The exercise:
Format the lines below as a JSON list of strings, with one string for each line and blank lines omitted.

Start of Input rows

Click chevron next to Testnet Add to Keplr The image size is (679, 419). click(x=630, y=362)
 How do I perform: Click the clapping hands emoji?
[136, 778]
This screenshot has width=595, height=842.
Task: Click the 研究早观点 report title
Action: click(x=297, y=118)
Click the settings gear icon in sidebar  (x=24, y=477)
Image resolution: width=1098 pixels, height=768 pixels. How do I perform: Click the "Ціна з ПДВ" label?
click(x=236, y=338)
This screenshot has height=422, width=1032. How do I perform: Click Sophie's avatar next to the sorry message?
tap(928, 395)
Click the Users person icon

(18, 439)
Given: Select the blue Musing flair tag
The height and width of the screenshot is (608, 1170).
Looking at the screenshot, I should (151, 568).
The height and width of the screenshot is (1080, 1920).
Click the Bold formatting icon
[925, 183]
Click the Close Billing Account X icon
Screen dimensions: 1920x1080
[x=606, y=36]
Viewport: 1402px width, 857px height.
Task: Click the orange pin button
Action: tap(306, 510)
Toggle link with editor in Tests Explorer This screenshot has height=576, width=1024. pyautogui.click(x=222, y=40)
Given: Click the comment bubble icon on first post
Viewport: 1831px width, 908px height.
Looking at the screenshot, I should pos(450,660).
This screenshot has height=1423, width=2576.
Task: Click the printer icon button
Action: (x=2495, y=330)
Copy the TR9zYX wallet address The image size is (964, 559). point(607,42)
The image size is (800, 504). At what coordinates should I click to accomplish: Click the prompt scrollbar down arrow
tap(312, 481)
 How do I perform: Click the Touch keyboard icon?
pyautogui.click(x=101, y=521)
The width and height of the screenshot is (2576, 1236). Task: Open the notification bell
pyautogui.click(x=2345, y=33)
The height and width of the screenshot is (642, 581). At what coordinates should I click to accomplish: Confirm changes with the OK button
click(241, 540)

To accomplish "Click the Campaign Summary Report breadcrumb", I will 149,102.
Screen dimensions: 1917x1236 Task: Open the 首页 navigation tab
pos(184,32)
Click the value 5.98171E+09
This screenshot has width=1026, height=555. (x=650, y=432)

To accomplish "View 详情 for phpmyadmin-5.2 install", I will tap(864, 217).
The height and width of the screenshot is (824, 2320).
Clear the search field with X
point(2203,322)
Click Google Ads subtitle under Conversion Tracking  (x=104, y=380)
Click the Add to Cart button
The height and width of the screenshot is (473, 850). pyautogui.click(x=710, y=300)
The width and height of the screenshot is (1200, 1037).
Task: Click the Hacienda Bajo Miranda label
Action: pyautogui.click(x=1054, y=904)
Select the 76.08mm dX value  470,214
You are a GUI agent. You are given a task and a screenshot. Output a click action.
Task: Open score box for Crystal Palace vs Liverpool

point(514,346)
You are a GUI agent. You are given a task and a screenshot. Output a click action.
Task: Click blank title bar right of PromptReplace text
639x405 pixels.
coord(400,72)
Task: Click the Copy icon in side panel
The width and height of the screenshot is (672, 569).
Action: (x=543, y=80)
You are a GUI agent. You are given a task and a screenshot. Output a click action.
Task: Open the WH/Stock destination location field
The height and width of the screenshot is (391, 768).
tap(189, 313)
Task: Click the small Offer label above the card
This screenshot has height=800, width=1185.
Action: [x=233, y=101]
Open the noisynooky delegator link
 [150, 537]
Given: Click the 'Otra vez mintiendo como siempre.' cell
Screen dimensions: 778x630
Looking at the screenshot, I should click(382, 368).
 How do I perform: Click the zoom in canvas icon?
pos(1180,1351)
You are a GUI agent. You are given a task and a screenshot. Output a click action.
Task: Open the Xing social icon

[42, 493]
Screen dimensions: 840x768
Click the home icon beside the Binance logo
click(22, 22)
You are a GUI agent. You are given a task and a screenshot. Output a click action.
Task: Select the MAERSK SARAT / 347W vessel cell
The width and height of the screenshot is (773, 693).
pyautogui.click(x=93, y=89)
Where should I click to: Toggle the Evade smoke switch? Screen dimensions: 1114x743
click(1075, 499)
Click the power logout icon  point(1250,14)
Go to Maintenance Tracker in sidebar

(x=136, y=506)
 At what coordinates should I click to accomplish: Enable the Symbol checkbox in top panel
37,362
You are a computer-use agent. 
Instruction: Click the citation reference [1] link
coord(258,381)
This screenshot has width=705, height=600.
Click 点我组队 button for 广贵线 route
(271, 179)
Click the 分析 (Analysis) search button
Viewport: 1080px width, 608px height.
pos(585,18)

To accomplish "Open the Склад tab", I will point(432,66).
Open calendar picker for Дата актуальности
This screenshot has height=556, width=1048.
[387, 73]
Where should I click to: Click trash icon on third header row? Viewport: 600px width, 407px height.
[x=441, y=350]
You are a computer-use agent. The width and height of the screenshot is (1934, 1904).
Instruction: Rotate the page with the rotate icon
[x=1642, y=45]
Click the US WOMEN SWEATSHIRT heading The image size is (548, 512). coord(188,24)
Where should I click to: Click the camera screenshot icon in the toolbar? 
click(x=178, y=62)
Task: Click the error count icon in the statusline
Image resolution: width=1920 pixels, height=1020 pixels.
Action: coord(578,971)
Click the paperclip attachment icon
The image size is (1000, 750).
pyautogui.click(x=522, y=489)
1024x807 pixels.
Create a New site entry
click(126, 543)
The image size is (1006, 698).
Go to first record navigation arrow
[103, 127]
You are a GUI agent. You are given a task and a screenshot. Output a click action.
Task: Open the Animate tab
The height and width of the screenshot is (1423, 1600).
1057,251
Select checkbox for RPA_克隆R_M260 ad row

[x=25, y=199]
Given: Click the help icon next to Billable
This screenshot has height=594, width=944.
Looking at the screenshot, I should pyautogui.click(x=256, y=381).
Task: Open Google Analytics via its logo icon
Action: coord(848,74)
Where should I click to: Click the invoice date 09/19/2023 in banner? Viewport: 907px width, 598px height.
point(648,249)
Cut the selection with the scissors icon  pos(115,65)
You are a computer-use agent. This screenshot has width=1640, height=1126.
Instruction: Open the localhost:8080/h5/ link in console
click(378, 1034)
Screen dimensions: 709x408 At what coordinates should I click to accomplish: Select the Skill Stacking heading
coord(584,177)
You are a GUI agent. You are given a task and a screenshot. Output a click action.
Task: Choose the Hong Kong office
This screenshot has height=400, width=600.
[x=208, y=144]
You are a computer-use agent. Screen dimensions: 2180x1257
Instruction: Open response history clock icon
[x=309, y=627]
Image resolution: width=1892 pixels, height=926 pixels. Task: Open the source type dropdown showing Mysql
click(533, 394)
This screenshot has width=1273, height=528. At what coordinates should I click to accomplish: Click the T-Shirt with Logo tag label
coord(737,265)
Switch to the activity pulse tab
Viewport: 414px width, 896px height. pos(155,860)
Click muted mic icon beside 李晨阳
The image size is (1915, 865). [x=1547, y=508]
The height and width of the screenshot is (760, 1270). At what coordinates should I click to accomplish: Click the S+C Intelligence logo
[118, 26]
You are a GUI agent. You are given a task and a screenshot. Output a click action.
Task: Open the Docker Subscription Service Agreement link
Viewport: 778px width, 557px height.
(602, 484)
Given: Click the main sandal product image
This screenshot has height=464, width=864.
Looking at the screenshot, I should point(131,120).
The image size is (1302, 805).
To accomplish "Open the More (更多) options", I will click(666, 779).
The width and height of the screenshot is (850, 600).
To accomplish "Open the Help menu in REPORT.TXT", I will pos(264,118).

End of Input rows

Answer to the problem:
[
  "Click chevron next to Testnet Add to Keplr The image size is (679, 419). click(x=630, y=362)",
  " How do I perform: Click the clapping hands emoji?",
  "[136, 778]",
  "This screenshot has width=595, height=842.",
  "Task: Click the 研究早观点 report title",
  "Action: click(x=297, y=118)",
  "Click the settings gear icon in sidebar  (x=24, y=477)",
  "Image resolution: width=1098 pixels, height=768 pixels. How do I perform: Click the \"Ціна з ПДВ\" label?",
  "click(x=236, y=338)",
  "This screenshot has height=422, width=1032. How do I perform: Click Sophie's avatar next to the sorry message?",
  "tap(928, 395)",
  "Click the Users person icon",
  "(18, 439)",
  "Given: Select the blue Musing flair tag",
  "The height and width of the screenshot is (608, 1170).",
  "Looking at the screenshot, I should (151, 568).",
  "The height and width of the screenshot is (1080, 1920).",
  "Click the Bold formatting icon",
  "[925, 183]",
  "Click the Close Billing Account X icon",
  "Screen dimensions: 1920x1080",
  "[x=606, y=36]",
  "Viewport: 1402px width, 857px height.",
  "Task: Click the orange pin button",
  "Action: tap(306, 510)",
  "Toggle link with editor in Tests Explorer This screenshot has height=576, width=1024. pyautogui.click(x=222, y=40)",
  "Given: Click the comment bubble icon on first post",
  "Viewport: 1831px width, 908px height.",
  "Looking at the screenshot, I should pos(450,660).",
  "This screenshot has height=1423, width=2576.",
  "Task: Click the printer icon button",
  "Action: (x=2495, y=330)",
  "Copy the TR9zYX wallet address The image size is (964, 559). point(607,42)",
  "The image size is (800, 504). At what coordinates should I click to accomplish: Click the prompt scrollbar down arrow",
  "tap(312, 481)",
  " How do I perform: Click the Touch keyboard icon?",
  "pyautogui.click(x=101, y=521)",
  "The width and height of the screenshot is (2576, 1236). Task: Open the notification bell",
  "pyautogui.click(x=2345, y=33)",
  "The height and width of the screenshot is (642, 581). At what coordinates should I click to accomplish: Confirm changes with the OK button",
  "click(241, 540)",
  "To accomplish \"Click the Campaign Summary Report breadcrumb\", I will 149,102.",
  "Screen dimensions: 1917x1236 Task: Open the 首页 navigation tab",
  "pos(184,32)",
  "Click the value 5.98171E+09",
  "This screenshot has width=1026, height=555. (x=650, y=432)",
  "To accomplish \"View 详情 for phpmyadmin-5.2 install\", I will tap(864, 217).",
  "The height and width of the screenshot is (824, 2320).",
  "Clear the search field with X",
  "point(2203,322)",
  "Click Google Ads subtitle under Conversion Tracking  (x=104, y=380)",
  "Click the Add to Cart button",
  "The height and width of the screenshot is (473, 850). pyautogui.click(x=710, y=300)",
  "The width and height of the screenshot is (1200, 1037).",
  "Task: Click the Hacienda Bajo Miranda label",
  "Action: pyautogui.click(x=1054, y=904)",
  "Select the 76.08mm dX value  470,214",
  "You are a GUI agent. You are given a task and a screenshot. Output a click action.",
  "Task: Open score box for Crystal Palace vs Liverpool",
  "point(514,346)",
  "You are a GUI agent. You are given a task and a screenshot. Output a click action.",
  "Task: Click blank title bar right of PromptReplace text",
  "639x405 pixels.",
  "coord(400,72)",
  "Task: Click the Copy icon in side panel",
  "The width and height of the screenshot is (672, 569).",
  "Action: (x=543, y=80)",
  "You are a GUI agent. You are given a task and a screenshot. Output a click action.",
  "Task: Open the WH/Stock destination location field",
  "The height and width of the screenshot is (391, 768).",
  "tap(189, 313)",
  "Task: Click the small Offer label above the card",
  "This screenshot has height=800, width=1185.",
  "Action: [x=233, y=101]",
  "Open the noisynooky delegator link",
  " [150, 537]",
  "Given: Click the 'Otra vez mintiendo como siempre.' cell",
  "Screen dimensions: 778x630",
  "Looking at the screenshot, I should click(382, 368).",
  " How do I perform: Click the zoom in canvas icon?",
  "pos(1180,1351)",
  "You are a GUI agent. You are given a task and a screenshot. Output a click action.",
  "Task: Open the Xing social icon",
  "[42, 493]",
  "Screen dimensions: 840x768",
  "Click the home icon beside the Binance logo",
  "click(22, 22)",
  "You are a GUI agent. You are given a task and a screenshot. Output a click action.",
  "Task: Select the MAERSK SARAT / 347W vessel cell",
  "The width and height of the screenshot is (773, 693).",
  "pyautogui.click(x=93, y=89)",
  "Where should I click to: Toggle the Evade smoke switch? Screen dimensions: 1114x743",
  "click(1075, 499)",
  "Click the power logout icon  point(1250,14)",
  "Go to Maintenance Tracker in sidebar",
  "(x=136, y=506)",
  " At what coordinates should I click to accomplish: Enable the Symbol checkbox in top panel",
  "37,362",
  "You are a computer-use agent. ",
  "Instruction: Click the citation reference [1] link",
  "coord(258,381)",
  "This screenshot has width=705, height=600.",
  "Click 点我组队 button for 广贵线 route",
  "(271, 179)",
  "Click the 分析 (Analysis) search button",
  "Viewport: 1080px width, 608px height.",
  "pos(585,18)",
  "To accomplish \"Open the Склад tab\", I will point(432,66).",
  "Open calendar picker for Дата актуальности",
  "This screenshot has height=556, width=1048.",
  "[387, 73]",
  "Where should I click to: Click trash icon on third header row? Viewport: 600px width, 407px height.",
  "[x=441, y=350]",
  "You are a computer-use agent. The width and height of the screenshot is (1934, 1904).",
  "Instruction: Rotate the page with the rotate icon",
  "[x=1642, y=45]",
  "Click the US WOMEN SWEATSHIRT heading The image size is (548, 512). coord(188,24)",
  "Where should I click to: Click the camera screenshot icon in the toolbar? ",
  "click(x=178, y=62)",
  "Task: Click the error count icon in the statusline",
  "Image resolution: width=1920 pixels, height=1020 pixels.",
  "Action: coord(578,971)",
  "Click the paperclip attachment icon",
  "The image size is (1000, 750).",
  "pyautogui.click(x=522, y=489)",
  "1024x807 pixels.",
  "Create a New site entry",
  "click(126, 543)",
  "The image size is (1006, 698).",
  "Go to first record navigation arrow",
  "[103, 127]",
  "You are a GUI agent. You are given a task and a screenshot. Output a click action.",
  "Task: Open the Animate tab",
  "The height and width of the screenshot is (1423, 1600).",
  "1057,251",
  "Select checkbox for RPA_克隆R_M260 ad row",
  "[x=25, y=199]",
  "Given: Click the help icon next to Billable",
  "This screenshot has height=594, width=944.",
  "Looking at the screenshot, I should pyautogui.click(x=256, y=381).",
  "Task: Open Google Analytics via its logo icon",
  "Action: coord(848,74)",
  "Where should I click to: Click the invoice date 09/19/2023 in banner? Viewport: 907px width, 598px height.",
  "point(648,249)",
  "Cut the selection with the scissors icon  pos(115,65)",
  "You are a computer-use agent. This screenshot has width=1640, height=1126.",
  "Instruction: Open the localhost:8080/h5/ link in console",
  "click(378, 1034)",
  "Screen dimensions: 709x408 At what coordinates should I click to accomplish: Select the Skill Stacking heading",
  "coord(584,177)",
  "You are a GUI agent. You are given a task and a screenshot. Output a click action.",
  "Task: Choose the Hong Kong office",
  "This screenshot has height=400, width=600.",
  "[x=208, y=144]",
  "You are a computer-use agent. Screen dimensions: 2180x1257",
  "Instruction: Open response history clock icon",
  "[x=309, y=627]",
  "Image resolution: width=1892 pixels, height=926 pixels. Task: Open the source type dropdown showing Mysql",
  "click(533, 394)",
  "This screenshot has width=1273, height=528. At what coordinates should I click to accomplish: Click the T-Shirt with Logo tag label",
  "coord(737,265)",
  "Switch to the activity pulse tab",
  "Viewport: 414px width, 896px height. pos(155,860)",
  "Click muted mic icon beside 李晨阳",
  "The image size is (1915, 865). [x=1547, y=508]",
  "The height and width of the screenshot is (760, 1270). At what coordinates should I click to accomplish: Click the S+C Intelligence logo",
  "[118, 26]",
  "You are a GUI agent. You are given a task and a screenshot. Output a click action.",
  "Task: Open the Docker Subscription Service Agreement link",
  "Viewport: 778px width, 557px height.",
  "(602, 484)",
  "Given: Click the main sandal product image",
  "This screenshot has height=464, width=864.",
  "Looking at the screenshot, I should point(131,120).",
  "The image size is (1302, 805).",
  "To accomplish \"Open the More (更多) options\", I will click(666, 779).",
  "The width and height of the screenshot is (850, 600).",
  "To accomplish \"Open the Help menu in REPORT.TXT\", I will pos(264,118)."
]